*What you have to do*:
Your task is to repeat the listing exactly.
___ Entries shown
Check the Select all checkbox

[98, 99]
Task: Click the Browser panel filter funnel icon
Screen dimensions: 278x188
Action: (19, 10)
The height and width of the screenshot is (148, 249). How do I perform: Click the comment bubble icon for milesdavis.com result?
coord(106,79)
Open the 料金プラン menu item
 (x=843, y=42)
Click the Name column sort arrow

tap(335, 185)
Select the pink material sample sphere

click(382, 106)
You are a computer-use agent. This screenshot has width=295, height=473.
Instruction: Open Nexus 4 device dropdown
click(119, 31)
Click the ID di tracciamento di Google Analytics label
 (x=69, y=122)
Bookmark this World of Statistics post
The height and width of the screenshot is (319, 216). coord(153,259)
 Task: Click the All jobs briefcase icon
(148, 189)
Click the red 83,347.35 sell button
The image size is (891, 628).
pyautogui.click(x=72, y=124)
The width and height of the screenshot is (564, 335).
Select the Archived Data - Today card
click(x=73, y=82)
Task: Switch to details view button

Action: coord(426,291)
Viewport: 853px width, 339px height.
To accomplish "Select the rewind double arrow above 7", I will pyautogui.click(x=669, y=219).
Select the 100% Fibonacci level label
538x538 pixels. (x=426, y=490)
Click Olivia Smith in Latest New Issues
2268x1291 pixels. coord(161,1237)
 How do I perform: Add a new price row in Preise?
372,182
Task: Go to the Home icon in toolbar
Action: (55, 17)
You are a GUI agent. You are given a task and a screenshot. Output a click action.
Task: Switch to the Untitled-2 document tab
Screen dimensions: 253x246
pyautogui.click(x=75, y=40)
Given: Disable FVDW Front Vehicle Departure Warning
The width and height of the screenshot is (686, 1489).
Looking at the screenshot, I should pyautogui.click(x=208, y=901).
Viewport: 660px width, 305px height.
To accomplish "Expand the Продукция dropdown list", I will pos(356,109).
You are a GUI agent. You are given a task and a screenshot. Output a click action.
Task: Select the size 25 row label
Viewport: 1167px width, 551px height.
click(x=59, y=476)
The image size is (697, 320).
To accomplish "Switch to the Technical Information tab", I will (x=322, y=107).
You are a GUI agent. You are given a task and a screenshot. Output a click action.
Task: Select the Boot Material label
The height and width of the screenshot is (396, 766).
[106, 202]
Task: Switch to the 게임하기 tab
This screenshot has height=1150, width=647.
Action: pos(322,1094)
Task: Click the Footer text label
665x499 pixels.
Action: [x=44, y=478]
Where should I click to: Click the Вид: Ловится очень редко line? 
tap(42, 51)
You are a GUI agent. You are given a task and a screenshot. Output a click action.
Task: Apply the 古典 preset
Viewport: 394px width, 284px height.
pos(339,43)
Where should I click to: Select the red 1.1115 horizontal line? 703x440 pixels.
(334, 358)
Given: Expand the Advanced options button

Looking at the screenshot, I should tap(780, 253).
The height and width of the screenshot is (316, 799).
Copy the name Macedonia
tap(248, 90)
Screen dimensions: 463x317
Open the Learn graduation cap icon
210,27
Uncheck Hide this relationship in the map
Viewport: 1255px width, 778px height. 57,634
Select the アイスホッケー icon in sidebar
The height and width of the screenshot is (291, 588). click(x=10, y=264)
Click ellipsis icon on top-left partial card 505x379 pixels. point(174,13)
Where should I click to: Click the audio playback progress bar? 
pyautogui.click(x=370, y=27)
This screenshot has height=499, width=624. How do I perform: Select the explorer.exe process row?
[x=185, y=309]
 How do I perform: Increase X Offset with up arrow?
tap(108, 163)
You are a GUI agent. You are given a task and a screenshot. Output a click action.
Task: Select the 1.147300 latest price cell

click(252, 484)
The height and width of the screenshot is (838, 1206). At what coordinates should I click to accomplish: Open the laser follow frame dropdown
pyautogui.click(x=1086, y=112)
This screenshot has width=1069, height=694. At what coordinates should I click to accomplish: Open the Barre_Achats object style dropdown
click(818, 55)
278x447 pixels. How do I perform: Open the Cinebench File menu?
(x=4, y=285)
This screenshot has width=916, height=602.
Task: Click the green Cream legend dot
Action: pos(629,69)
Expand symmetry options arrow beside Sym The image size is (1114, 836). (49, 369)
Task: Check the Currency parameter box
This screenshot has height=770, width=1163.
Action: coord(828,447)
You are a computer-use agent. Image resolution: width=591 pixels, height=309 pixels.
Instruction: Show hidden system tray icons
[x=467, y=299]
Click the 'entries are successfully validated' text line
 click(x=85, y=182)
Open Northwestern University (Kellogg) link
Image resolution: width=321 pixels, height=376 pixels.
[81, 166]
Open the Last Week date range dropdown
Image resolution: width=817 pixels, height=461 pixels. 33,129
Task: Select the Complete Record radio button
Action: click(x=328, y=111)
______
*Result of this exercise*:
Check the Select all checkbox

[98, 99]
Task: Click the Browser panel filter funnel icon
Screen dimensions: 278x188
Action: (19, 10)
The height and width of the screenshot is (148, 249). How do I perform: Click the comment bubble icon for milesdavis.com result?
coord(106,79)
Open the 料金プラン menu item
 (x=843, y=42)
Click the Name column sort arrow

tap(335, 185)
Select the pink material sample sphere

click(382, 106)
You are a computer-use agent. This screenshot has width=295, height=473.
Instruction: Open Nexus 4 device dropdown
click(119, 31)
Click the ID di tracciamento di Google Analytics label
 (x=69, y=122)
Bookmark this World of Statistics post
The height and width of the screenshot is (319, 216). coord(153,259)
 Task: Click the All jobs briefcase icon
(148, 189)
Click the red 83,347.35 sell button
The image size is (891, 628).
pyautogui.click(x=72, y=124)
The width and height of the screenshot is (564, 335).
Select the Archived Data - Today card
click(x=73, y=82)
Task: Switch to details view button

Action: coord(426,291)
Viewport: 853px width, 339px height.
To accomplish "Select the rewind double arrow above 7", I will pyautogui.click(x=669, y=219).
Select the 100% Fibonacci level label
538x538 pixels. (x=426, y=490)
Click Olivia Smith in Latest New Issues
2268x1291 pixels. coord(161,1237)
 How do I perform: Add a new price row in Preise?
372,182
Task: Go to the Home icon in toolbar
Action: (55, 17)
You are a GUI agent. You are given a task and a screenshot. Output a click action.
Task: Switch to the Untitled-2 document tab
Screen dimensions: 253x246
pyautogui.click(x=75, y=40)
Given: Disable FVDW Front Vehicle Departure Warning
The width and height of the screenshot is (686, 1489).
Looking at the screenshot, I should pyautogui.click(x=208, y=901).
Viewport: 660px width, 305px height.
To accomplish "Expand the Продукция dropdown list", I will pos(356,109).
You are a GUI agent. You are given a task and a screenshot. Output a click action.
Task: Select the size 25 row label
Viewport: 1167px width, 551px height.
click(x=59, y=476)
The image size is (697, 320).
To accomplish "Switch to the Technical Information tab", I will (x=322, y=107).
You are a GUI agent. You are given a task and a screenshot. Output a click action.
Task: Select the Boot Material label
The height and width of the screenshot is (396, 766).
[106, 202]
Task: Switch to the 게임하기 tab
This screenshot has height=1150, width=647.
Action: pos(322,1094)
Task: Click the Footer text label
665x499 pixels.
Action: [x=44, y=478]
Where should I click to: Click the Вид: Ловится очень редко line? 
tap(42, 51)
You are a GUI agent. You are given a task and a screenshot. Output a click action.
Task: Apply the 古典 preset
Viewport: 394px width, 284px height.
pos(339,43)
Where should I click to: Select the red 1.1115 horizontal line? 703x440 pixels.
(334, 358)
Given: Expand the Advanced options button

Looking at the screenshot, I should tap(780, 253).
The height and width of the screenshot is (316, 799).
Copy the name Macedonia
tap(248, 90)
Screen dimensions: 463x317
Open the Learn graduation cap icon
210,27
Uncheck Hide this relationship in the map
Viewport: 1255px width, 778px height. 57,634
Select the アイスホッケー icon in sidebar
The height and width of the screenshot is (291, 588). click(x=10, y=264)
Click ellipsis icon on top-left partial card 505x379 pixels. point(174,13)
Where should I click to: Click the audio playback progress bar? 
pyautogui.click(x=370, y=27)
This screenshot has height=499, width=624. How do I perform: Select the explorer.exe process row?
[x=185, y=309]
 How do I perform: Increase X Offset with up arrow?
tap(108, 163)
You are a GUI agent. You are given a task and a screenshot. Output a click action.
Task: Select the 1.147300 latest price cell

click(252, 484)
The height and width of the screenshot is (838, 1206). At what coordinates should I click to accomplish: Open the laser follow frame dropdown
pyautogui.click(x=1086, y=112)
This screenshot has width=1069, height=694. At what coordinates should I click to accomplish: Open the Barre_Achats object style dropdown
click(818, 55)
278x447 pixels. How do I perform: Open the Cinebench File menu?
(x=4, y=285)
This screenshot has width=916, height=602.
Task: Click the green Cream legend dot
Action: pos(629,69)
Expand symmetry options arrow beside Sym The image size is (1114, 836). (49, 369)
Task: Check the Currency parameter box
This screenshot has height=770, width=1163.
Action: coord(828,447)
You are a computer-use agent. Image resolution: width=591 pixels, height=309 pixels.
Instruction: Show hidden system tray icons
[x=467, y=299]
Click the 'entries are successfully validated' text line
 click(x=85, y=182)
Open Northwestern University (Kellogg) link
Image resolution: width=321 pixels, height=376 pixels.
[81, 166]
Open the Last Week date range dropdown
Image resolution: width=817 pixels, height=461 pixels. 33,129
Task: Select the Complete Record radio button
Action: click(x=328, y=111)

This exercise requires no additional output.